SANTA ANA (CBS) — A Costa Mesa man who gunned down his ex-wife and her father execution-style was convicted Friday of first-degree murder.
Robert Allan Lehmann, 37, shook his head and muttered to himself when he heard the jury’s verdict, which followed about two hours of deliberations, Deputy District Attorney Matt Murphy said.
“We had an excellent jury and they did the right thing,” the prosecutor said.
Lehmann shot and killed the pair after drawn out court hearings involving the educational needs of his daughter, who has special need.
The panel found true special circumstance allegations of lying in wait — which applied only to his ex-wife — and multiple murders, Murphy said. Lehmann will be sentenced to life in prison without parole on Nov. 2.
Defense attorney Jeremy Goldman acknowledged in his opening statement that his client shot and killed the victims, but said Lehmann was in a “sleepwalking state.” Goldman alleged Lehmann had taken too much anti-anxiety medication and downed the drugs with beer.
Goldman argued that his client should be convicted of involuntary manslaughter, not first-degree murder, for killing 32-year-old Emily Ford and 62-year-old Russell Ford outside the defendant’s home in Costa Mesa on May 3, 2011.
Lehmann and his ex-wife met in February 2003 and wed when she got pregnant with their daughter, Amanda.
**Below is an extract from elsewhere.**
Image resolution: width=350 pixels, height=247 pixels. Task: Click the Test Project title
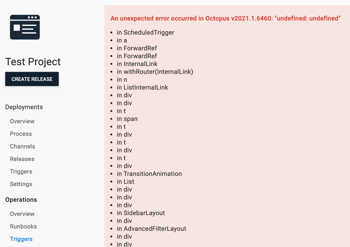pyautogui.click(x=33, y=62)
The marriage lasted less than a year.
The two shared custody of their child, who was diagnosed with Klippel-Trenaunay syndrome, a rare disorder that affects development of blood vessels and can sometimes lead to one limb being larger than the other, Murphy said. She was later diagnosed with ADHD, the prosecutor said.
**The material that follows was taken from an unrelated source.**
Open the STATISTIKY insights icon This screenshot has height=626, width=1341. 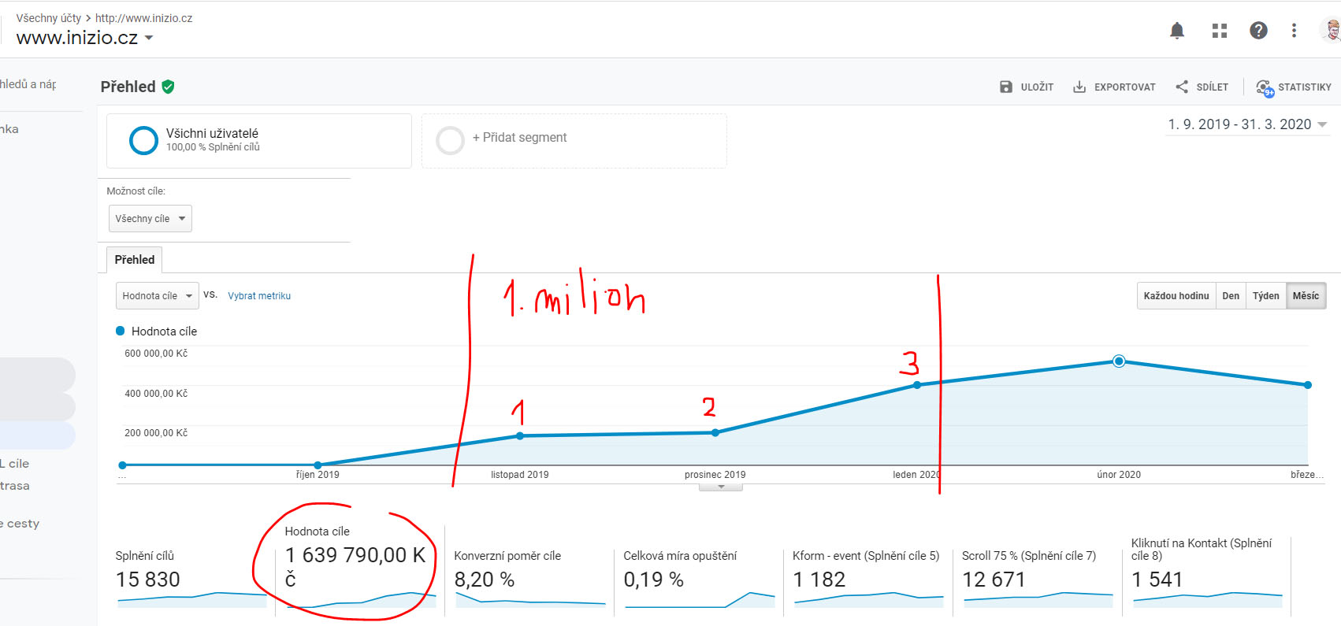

Disputes arose between the parents over their daughter’s education, Murphy said, with Amanda’s mother wanting her to be “mainstreamed” as much as possible, and Lehmann advocating special education classes. The schooling disagreement led the parents to family court about 20 times, he said.
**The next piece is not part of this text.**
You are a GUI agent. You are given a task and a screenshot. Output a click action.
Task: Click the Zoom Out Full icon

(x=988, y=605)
According to Goldman, his client’s child was in “great risk of being held back” after kindergarten, so Lehmann “spent tens of thousands of dollars” on attorneys and experts and was granted full control over decisions about the girl’s education in September 2010.
Lehmann decided that his daughter should be taken out of a public school in the Newport-Mesa Unified School District and placed in a child development center at UC Irvine. Another dispute followed over who would pay for the schooling.
His ex-wife ultimately told UCI officials — who required both parents to be on board — that she had changed her mind altogether, Goldman said, prompting Lehmann to file a court order on his own because he could no longer afford an attorney.
The shooting happened hours after a court hearing stemming from the schooling dispute.
When Lehmann arrived home, he sent his wife of two years out with his daughter to a local Golden Spoon frozen yogurt shop and got a gun out of a safe in his home, Murphy said. When Emily Ford and her father arrived to pick up the girl, Lehmann opened fire on his ex-wife at his front door, the prosecutor said.
Emily Ford, who had gotten remarried and had a new baby, stumbled back and was then shot in the back as she tried to run away, Murphy said. The defendant subsequently turned the gun on his former father-in-law, shooting him in the arm and then several times in the back when he tried to flee, Murphy said.
The defendant then reloaded the weapon and shot the victims in the back of the head, execution-style, the prosecutor said. A “mellow” Lehmann then called authorities and had a “casual conversation with the 911 operator,” Murphy said.
“He sounds a little bit tired” on the call, Murphy said, adding Lehmann also waited for police to arrive.
Goldman countered that Lehmann was in a fog from taking the anti-anxiety medication throughout the day, thought he had lost custody of his daughter and went home and took “a great deal” more of the drug, Goldman said.
Lehmann testified he did not remember anything about the shootings because he had blacked out, Murphy said.